**Text passage:**
......

What is right and what is not

In this project I tested 3 intuitions. Honest verdicts:

Idea	Status	Note
Local rule + DFA (LED)	worked	Equal to BP under long training, higher on small tasks
Lateral diffusion (to neighbors)	irrelevant	α=0 and α=0.2 are equal
Sparse connectivity	worked	Equal to dense, 2.4× smaller
Exact 80/20 ratio	unreliable	Random sparse is the same
Purely local (lf=1.0)	bad	Distant connections are needed
All three together	worked on small tasks	Not enough on sentence

The main philosophical lesson: bio learning is not one magic rule, but rather a combination of several correctly chosen elements. I searched for that combination across 33 versions. I found it in v35 — but with a scale limit.

Technical details — reproducibility

Configuration

Parameter	Word3	Word4
n_embd	64	64
hidden	128	128
n_layers	2	2
max_len	8	8
n_repeats	30	30
batch	32	32
lr_max	5e-3	3e-3
epochs	200	250
density	0.15	0.15
local_frac	0.8	0.8
lif_tau	2.0	2.0
lif_threshold	1.0	1.0
feedback_scale	0.1	0.1

Hardware

A Mac M-series CPU is enough (MPS is not necessary on these tasks). 200 epochs ~30-60 seconds.

Wall-clock

Variant	Per-epoch	Total (200 ep)
BP	~0.05s	10s
LED	~0.1s	20s
Sparse+LIF+LED	~0.1-0.3s	30-60s

Replication command

# Word3 — Sparse+LIF+LED, 5 seed
for seed in 0 1 2 3 4; do
    python sparse_lif_led.py --task word3 --epochs 200 \
        --hidden 128 --lr 5e-3 --seed $seed \
        --out runs/slL_w3_s$seed.json
done

# Word4 — 5 seed
for seed in 0 1 2 3 4; do
    python sparse_lif_led.py --task word4 --epochs 250 \
        --hidden 128 --lr 3e-3 --seed $seed \
        --out runs/slL_w4_s$seed.json
done

Work	Year	Relevance
Hebb, Organization of Behavior	1949	Local Hebbian foundation
Widrow & Hoff, Adaptive switching circuits	1960	Delta rule
Rumelhart et al., Backprop	1986	LED rejects this
Lillicrap et al., Random feedback alignment	2016	DFA inspiration
Nøkland, Direct feedback alignment	2016	LED’s core
Bellec et al., e-prop	2020	LIF pseudo-grad
Hinton, Forward-Forward	2022	Another bio alternative
Zhu et al., SpikeGPT	2023	LIF architecture

LED’s contribution: the combination of DFA + sparse 80/20 + binary LIF + cosine lr (this combination has not been seen before).

Open questions

Does LED scale? At hidden=512+, n_layers=6+, does it stay equal to BP? — Answer (v36-v37): no, on sentence BP is 3× higher.
Does Sparse+LIF+LED work on the sentence task (where TimeMix is needed)? — Answer: no, plateau stops at 0.23.
How does LED + frozen slot work in continual learning? — untested.
Does 2D topology + weight-space lateral save lateral diffusion? — open.
How does online training (batch=1) work? — open.

Conclusion

LED is a logically simple, biologically plausible learning algorithm that works at small scale. It is:

Backprop-free — no chain rule
Purely local — each neuron only knows its own information
Sparse-friendly — unconnected neurons do not learn
Spike-friendly — truly binary LIF (no surrogate needed)

......

**Data records:**
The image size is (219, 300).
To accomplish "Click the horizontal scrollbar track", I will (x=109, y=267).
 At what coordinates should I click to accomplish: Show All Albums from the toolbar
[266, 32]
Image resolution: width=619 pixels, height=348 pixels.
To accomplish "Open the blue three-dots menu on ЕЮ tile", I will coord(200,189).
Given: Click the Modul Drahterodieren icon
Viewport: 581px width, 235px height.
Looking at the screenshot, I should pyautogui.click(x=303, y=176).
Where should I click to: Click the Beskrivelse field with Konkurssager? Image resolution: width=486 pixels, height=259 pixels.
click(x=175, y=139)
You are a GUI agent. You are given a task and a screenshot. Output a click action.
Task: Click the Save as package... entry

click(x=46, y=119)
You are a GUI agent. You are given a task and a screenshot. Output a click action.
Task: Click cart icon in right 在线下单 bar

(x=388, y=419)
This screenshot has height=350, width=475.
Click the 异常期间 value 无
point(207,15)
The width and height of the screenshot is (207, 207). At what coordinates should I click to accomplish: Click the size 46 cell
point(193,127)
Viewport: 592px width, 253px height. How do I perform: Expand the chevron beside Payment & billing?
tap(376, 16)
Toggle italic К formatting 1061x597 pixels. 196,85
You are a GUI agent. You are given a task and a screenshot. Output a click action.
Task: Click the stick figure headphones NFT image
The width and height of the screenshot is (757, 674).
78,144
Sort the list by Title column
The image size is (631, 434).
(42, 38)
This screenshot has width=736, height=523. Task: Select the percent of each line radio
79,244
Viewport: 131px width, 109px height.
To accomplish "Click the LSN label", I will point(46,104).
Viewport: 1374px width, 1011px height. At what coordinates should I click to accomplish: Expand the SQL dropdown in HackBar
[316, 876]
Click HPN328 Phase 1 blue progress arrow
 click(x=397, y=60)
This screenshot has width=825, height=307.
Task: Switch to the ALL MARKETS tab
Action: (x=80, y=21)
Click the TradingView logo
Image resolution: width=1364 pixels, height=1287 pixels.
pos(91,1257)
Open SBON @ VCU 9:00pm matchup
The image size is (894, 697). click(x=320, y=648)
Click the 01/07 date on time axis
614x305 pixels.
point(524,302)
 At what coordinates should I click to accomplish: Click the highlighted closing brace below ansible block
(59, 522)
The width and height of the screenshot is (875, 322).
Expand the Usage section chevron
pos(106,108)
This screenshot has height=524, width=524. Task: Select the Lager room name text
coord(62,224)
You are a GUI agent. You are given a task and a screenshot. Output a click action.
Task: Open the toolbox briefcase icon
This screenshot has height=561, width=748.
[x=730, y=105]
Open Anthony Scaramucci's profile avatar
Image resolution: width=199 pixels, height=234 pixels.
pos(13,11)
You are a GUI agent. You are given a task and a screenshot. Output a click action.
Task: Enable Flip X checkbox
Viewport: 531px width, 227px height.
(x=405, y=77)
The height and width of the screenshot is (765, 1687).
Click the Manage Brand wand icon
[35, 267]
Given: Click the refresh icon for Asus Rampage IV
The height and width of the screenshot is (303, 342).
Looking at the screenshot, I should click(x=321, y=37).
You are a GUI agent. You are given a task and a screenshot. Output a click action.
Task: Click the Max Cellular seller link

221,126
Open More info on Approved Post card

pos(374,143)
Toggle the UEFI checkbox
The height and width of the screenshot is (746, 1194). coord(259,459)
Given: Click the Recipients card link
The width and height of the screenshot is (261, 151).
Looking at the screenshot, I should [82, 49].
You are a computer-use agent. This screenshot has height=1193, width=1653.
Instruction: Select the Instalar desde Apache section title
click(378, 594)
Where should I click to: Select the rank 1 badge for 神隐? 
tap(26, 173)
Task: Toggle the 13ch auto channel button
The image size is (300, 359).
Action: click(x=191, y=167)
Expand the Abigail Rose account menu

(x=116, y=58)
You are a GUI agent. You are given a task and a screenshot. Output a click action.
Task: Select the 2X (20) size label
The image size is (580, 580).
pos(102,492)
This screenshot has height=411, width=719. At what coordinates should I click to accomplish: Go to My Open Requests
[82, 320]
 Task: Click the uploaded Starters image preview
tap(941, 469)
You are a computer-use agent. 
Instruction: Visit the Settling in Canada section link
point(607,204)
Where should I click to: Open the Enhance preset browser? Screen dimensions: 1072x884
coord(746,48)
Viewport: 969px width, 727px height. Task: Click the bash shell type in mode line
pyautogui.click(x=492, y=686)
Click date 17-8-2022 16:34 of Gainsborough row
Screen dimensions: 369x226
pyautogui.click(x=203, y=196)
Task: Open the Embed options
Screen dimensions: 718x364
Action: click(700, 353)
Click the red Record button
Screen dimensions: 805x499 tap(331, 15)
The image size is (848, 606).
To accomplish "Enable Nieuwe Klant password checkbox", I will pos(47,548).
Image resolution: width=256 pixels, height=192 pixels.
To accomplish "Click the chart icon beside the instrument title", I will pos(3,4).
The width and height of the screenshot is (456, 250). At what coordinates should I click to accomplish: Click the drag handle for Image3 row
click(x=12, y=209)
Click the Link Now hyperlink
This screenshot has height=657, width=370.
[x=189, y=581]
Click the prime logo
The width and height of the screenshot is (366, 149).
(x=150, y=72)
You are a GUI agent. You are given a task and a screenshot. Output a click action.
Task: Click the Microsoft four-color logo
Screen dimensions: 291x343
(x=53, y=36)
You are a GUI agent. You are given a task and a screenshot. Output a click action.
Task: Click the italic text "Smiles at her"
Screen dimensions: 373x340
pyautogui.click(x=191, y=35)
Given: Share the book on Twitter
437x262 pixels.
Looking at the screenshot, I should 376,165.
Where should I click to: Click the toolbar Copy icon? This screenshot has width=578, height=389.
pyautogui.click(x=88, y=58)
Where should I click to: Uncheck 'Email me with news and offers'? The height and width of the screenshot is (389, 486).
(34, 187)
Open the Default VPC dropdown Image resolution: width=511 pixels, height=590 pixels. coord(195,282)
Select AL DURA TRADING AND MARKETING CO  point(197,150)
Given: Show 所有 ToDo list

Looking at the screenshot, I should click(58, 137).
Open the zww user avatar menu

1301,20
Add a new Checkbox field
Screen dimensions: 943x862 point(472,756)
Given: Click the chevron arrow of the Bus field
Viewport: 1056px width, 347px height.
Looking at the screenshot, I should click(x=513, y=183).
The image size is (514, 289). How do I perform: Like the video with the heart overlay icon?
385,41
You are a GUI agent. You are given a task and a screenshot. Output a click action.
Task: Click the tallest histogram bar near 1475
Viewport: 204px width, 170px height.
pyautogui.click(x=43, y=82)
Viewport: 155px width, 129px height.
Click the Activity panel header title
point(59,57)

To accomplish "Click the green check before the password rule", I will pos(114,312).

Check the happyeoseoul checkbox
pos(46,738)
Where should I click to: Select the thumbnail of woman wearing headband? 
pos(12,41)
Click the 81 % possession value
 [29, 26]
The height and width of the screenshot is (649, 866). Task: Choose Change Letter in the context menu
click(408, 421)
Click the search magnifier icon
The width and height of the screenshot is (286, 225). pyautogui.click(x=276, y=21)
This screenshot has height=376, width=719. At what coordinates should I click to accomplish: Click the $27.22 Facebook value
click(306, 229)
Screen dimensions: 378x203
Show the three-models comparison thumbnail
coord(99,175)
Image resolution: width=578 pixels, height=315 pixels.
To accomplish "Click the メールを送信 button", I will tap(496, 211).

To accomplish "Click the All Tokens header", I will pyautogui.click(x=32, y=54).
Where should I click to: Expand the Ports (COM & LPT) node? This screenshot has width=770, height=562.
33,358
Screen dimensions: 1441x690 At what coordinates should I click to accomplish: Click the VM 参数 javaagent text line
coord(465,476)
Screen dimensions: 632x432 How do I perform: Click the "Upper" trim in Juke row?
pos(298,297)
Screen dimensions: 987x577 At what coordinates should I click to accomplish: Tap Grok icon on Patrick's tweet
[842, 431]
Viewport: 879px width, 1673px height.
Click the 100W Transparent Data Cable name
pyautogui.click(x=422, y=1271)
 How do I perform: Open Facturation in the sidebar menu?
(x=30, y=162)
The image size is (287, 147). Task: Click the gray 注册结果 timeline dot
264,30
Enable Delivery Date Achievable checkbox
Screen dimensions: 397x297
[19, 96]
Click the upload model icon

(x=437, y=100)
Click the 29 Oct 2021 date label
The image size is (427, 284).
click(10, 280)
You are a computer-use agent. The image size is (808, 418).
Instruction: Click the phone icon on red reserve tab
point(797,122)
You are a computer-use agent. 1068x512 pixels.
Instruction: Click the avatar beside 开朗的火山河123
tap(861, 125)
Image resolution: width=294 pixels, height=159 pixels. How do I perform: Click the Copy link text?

......

**Things to do:**
a: Which properties of LED does the conclusion of the LED write-up list?
b: Transcribe everything in the LED write-up from "Does 2D topology" down to "(no surrogate needed)".
The rows come from a separate source and are unrelated to the LED write-up.

**Expected outputs:**
a: Backprop-free, purely local, sparse-friendly, and spike-friendly.

b:
Does 2D topology + weight-space lateral save lateral diffusion? — open.
How does online training (batch=1) work? — open.

Conclusion

LED is a logically simple, biologically plausible learning algorithm that works at small scale. It is:

Backprop-free — no chain rule
Purely local — each neuron only knows its own information
Sparse-friendly — unconnected neurons do not learn
Spike-friendly — truly binary LIF (no surrogate needed)